-
Notifications
You must be signed in to change notification settings - Fork 41
Description
Requirements from @grantfitzsimmons:
Important
While not described in these requirements, the existing publishing mechanism using the app resources system and export feeds must be retained and backwards compatibility should be preserved for the near future.
Eventually, we need to discuss providing a utility for converting the legacy publishing pipeline to the new one or offering services to members for this conversion. For now, the legacy system and the modern system should remain distinct yet both functional.
These requirements describe the enhancement of the existing Specify 7 data publishing for ease of use and more efficient publishing. This includes Darwin Core publishing to aggregators and (potentially) publishing to web portals, which is currently not supported in Specify 7. Where possible, existing UI mechanisms should be used to ensure continuity for the user and enhance the user's intuitive experience.
These requirements were developed in conjunction with @acbentley and @tlammer.
Goals
- Enhance the current Specify 7 data publishing system.
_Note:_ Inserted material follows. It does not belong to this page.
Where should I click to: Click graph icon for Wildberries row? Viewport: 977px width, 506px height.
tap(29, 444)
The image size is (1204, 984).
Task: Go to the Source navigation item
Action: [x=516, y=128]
- Improve user experience and efficiency in publishing data.
- Support DwC publishing to aggregators.
- Potentially enable future publishing to web portals.
- Leverage existing UI mechanisms for consistency and intuitiveness.
Aggregators we must support are below. Other aggregators that accept DwCA formatted data are also compatible:
Non-Functional Requirements
- NFR-01: Where possible, existing UI mechanisms should be used to ensure continuity for the user.
- NFR-02: The new system should enhance the user's intuitive experience.
- NFR-03: The user should never edit code to set up, map, or export their data.
- NFR-04: The user should never have to copy information from another site to map or export their data.
- NFR-05: More Darwin Core concepts and extensions may be added in the future, and users need to be able to map to those concepts.
- Users will need to add these to their existing exports, and updates should not be required on our side to use new terms.
- NFR-06: Specify’s export should require little effort on the user’s part.
Functional Requirements
Schema Configuration
- FR-01: In the Schema Config interface, if a field is selected that has one or more
sptermrecords pointing to it via astringId, it should show thespterm.Term,spterm.Description,spterm.IRI, andspterm.VocabularyURI. This gives the user an immediate clue as to what term a field is likely to be mapped to. - FR-02: Add missing DwC fields to Specify #7602
Query Builder
- FR-04: Add support for a new "schema mapping" interface built atop the query builder, including a new column for mapping terms.
- FR-05: DwC default queries must be able to be copied so users can create their own modified version.
- FR-06: Only unhidden fields should be mapped in DwC default queries.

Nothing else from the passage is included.